Minute	0-59	, - * /	-
Hour	0-23	, - * /	-
Day	1-31	, - * ? / L W C	-
Month	1-12	, - * /	In the current version, only * is allowed.
Week	1-7	, - * ? / L C #	Starting from Sunday.

**Table 12** DependJobs data structure description
Parameter	Mandatory	Type	Description
jobs	Yes	List<String>	A list of dependent jobs. Only the existing jobs can be depended on.
dependPeriod	No	String	Dependency period. SAME_PERIOD: To run a job or not depends on the execution result of its depended job in the current scheduling period. PRE_PERIOD: To run a job or not depends on the execution result of its depended job in the previous scheduling period. Default value: SAME_PERIOD
dependFailPolicy	No	String	Dependency job failure policy. FAIL: Stop the job and set the job to the failed state. IGNORE: Continue to run the job. SUSPEND: Suspend the job. Default value: FAIL

**Table 13** Parameters of the Hive SQL node
Parameter	Mandatory	Type	Description
scriptName	Yes	String	Script name.
database	No	String	Database name. Database in the MRS Hive. The default value is default.
connectionName	No	String	Name of a connection.
scriptArgs	No	String	Script parameter in format of key and value. Multiple parameters are separated by newlines (\n), for example, key1=value1\nkey2=value2.

**Table 14** Parameters of the Spark SQL node
Parameter	Mandatory	Type	Description
scriptName	Yes	String	Script name.
database	No	String	Database name.

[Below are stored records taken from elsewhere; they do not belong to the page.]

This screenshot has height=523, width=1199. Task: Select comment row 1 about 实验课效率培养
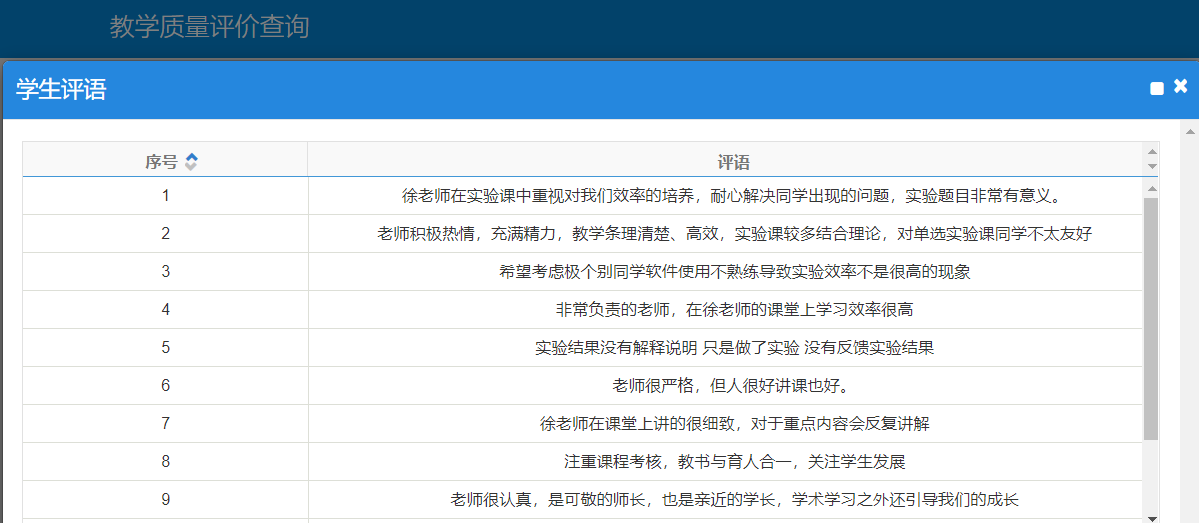[732, 196]
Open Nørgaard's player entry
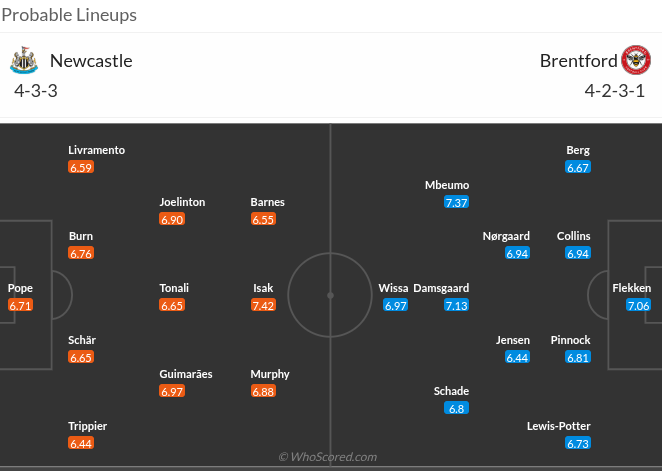 tap(506, 236)
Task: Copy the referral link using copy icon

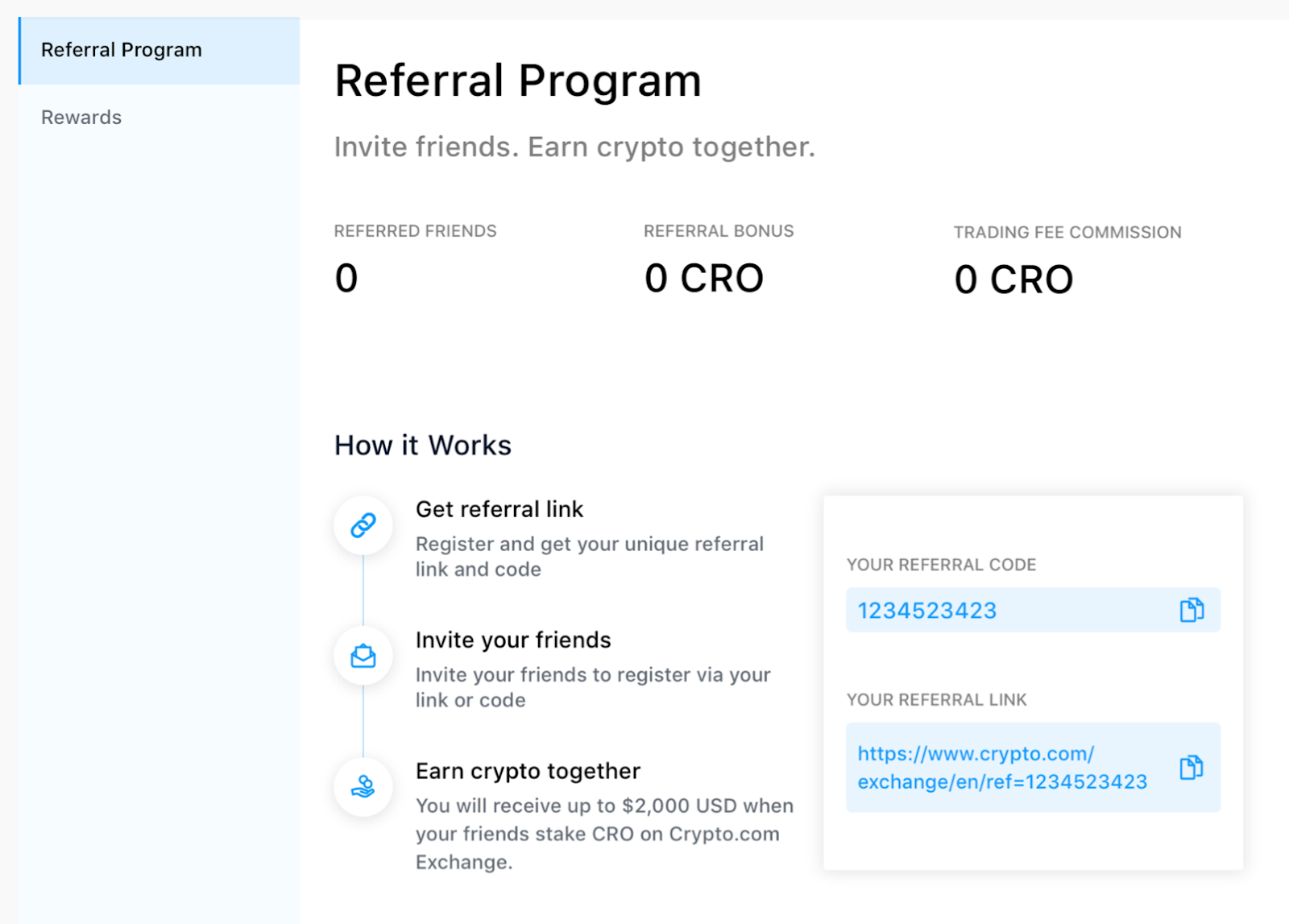Action: 1192,767
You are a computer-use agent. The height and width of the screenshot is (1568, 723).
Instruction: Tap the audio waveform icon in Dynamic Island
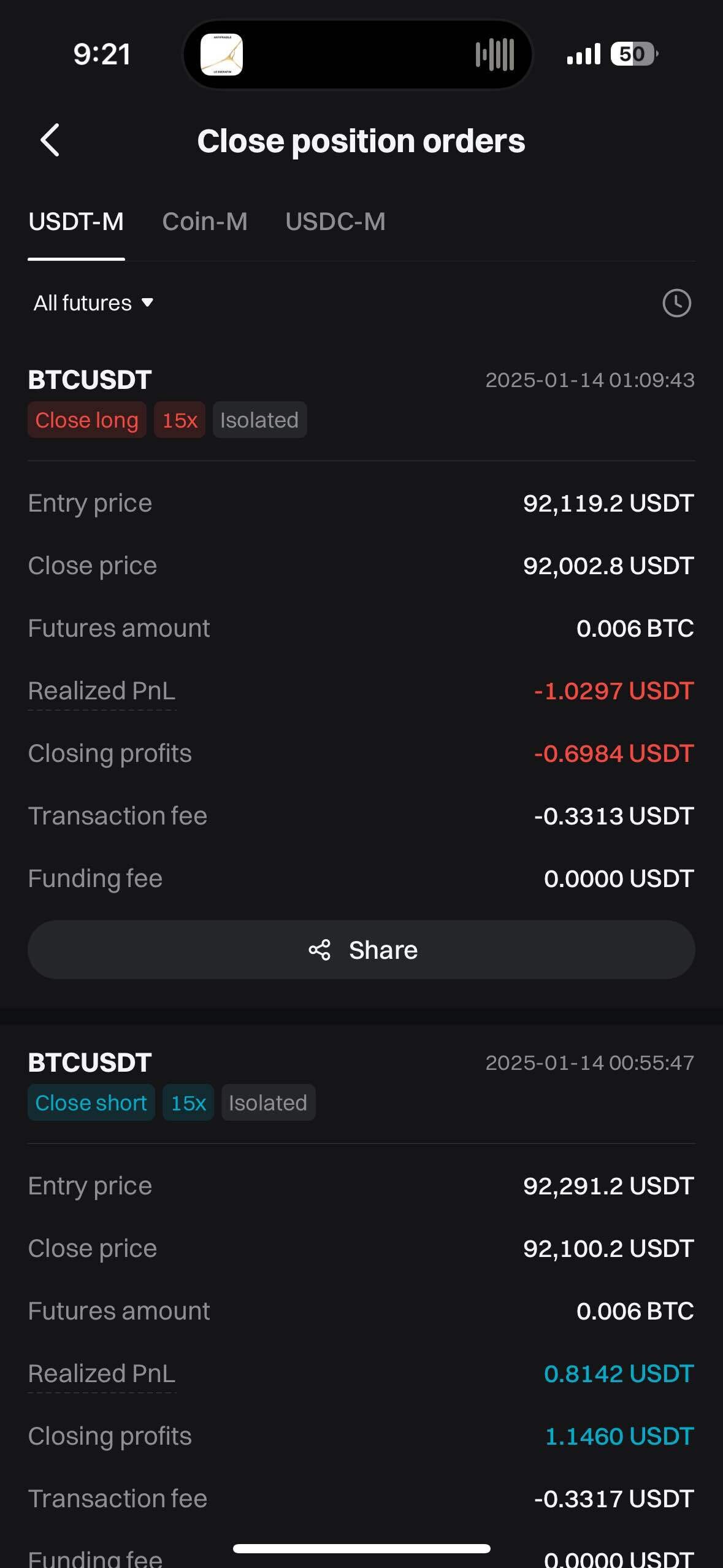pos(494,55)
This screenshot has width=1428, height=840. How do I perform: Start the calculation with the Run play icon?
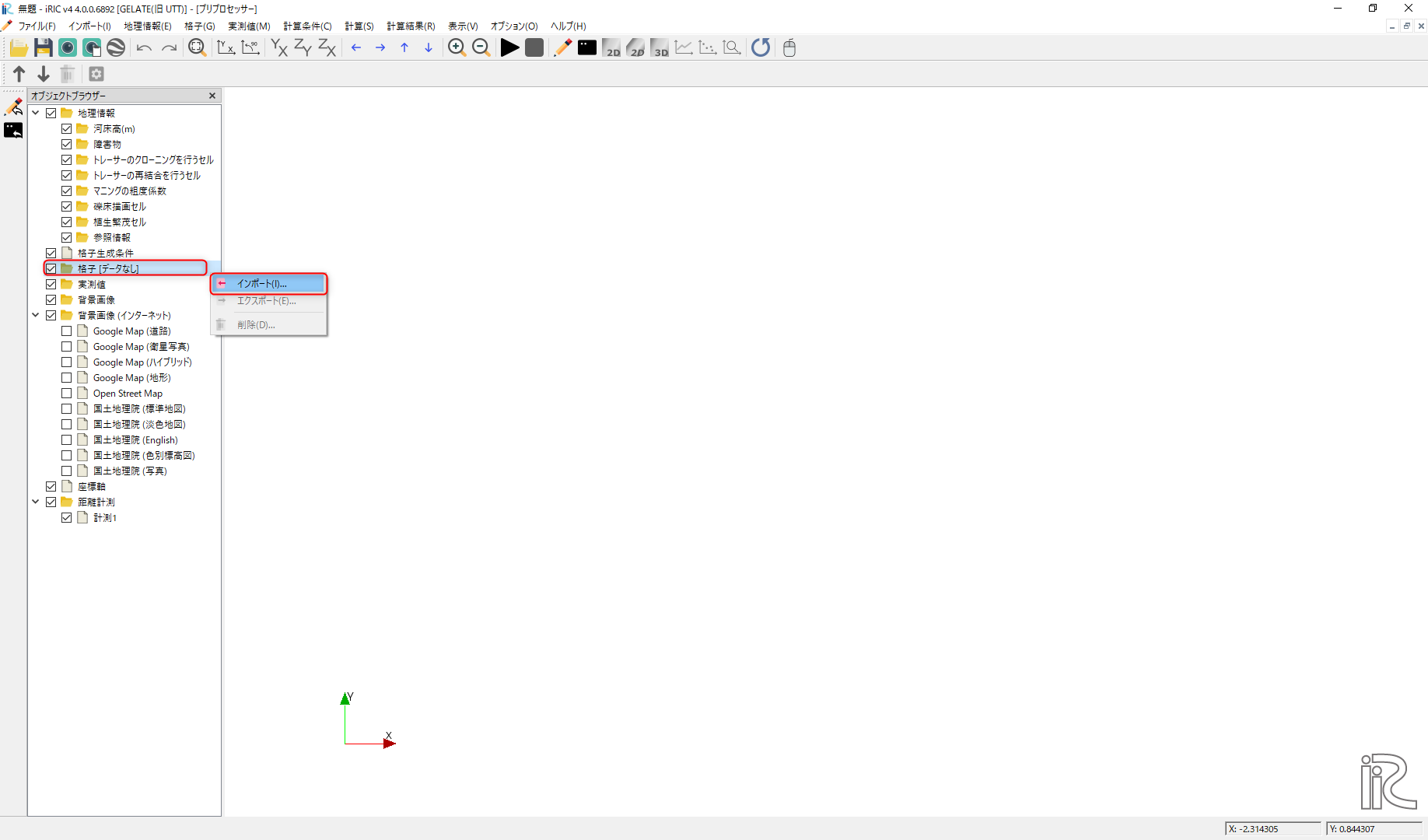(x=509, y=47)
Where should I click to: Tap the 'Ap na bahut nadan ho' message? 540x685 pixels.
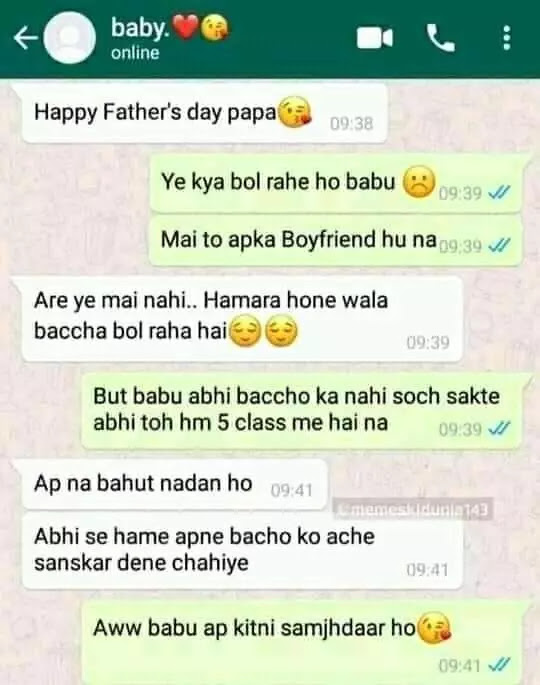click(x=175, y=485)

Database in the MRS Spark SQL. The default value is default.
connectionName	No	String	Name of a connection.
scriptArgs	No	String	Script parameter in format of key and value. Multiple parameters are separated by newlines (\n), for example, key1=value1\nkey2=value2.

**Table 15** Parameters of the DWS SQL node
Parameter	Mandatory	Type	Description
scriptName	Yes	String	Script name.
database	No	String	Database name. Database in DWS. The default value is postgres.
connectionName	No	String	Name of a connection.
scriptArgs	No	String	Script parameter in format of key and value. Multiple parameters are separated by newlines (\n), for example, key1=value1\nkey2=value2.

**Table 16** Parameters of the DLI SQL node
Parameter	Mandatory	Type	Description
scriptName	Yes	String	Script name.
database	No	String	Database name. Database in DLI.
connectionName	No	String	Name of a connection.
scriptArgs	No	String	Script parameter in format of key and value. Multiple parameters are separated by newlines (\n), for example, key1=value1\nkey2=value2.

**Table 17** Parameters of the shell node
Parameter	Mandatory	Type	Description
scriptName	Yes	String	Script name.
connectionName	Yes	String	Name of a connection.
arguments	No	String	Shell script parameter.

**Table 18** Parameters of the CDM Job node
Parameter	Mandatory	Type	Description
clusterName	Yes	String	Cluster name. You can obtain the cluster name from the CDM cluster list on the DataArts Migration page of the DataArts Studio console.
jobName	Yes	String	Job name. To obtain the job name, access the DataArts Studio console, choose DataArts Migration, click a cluster name on the Cluster Management page, and click Job Management on the displayed page.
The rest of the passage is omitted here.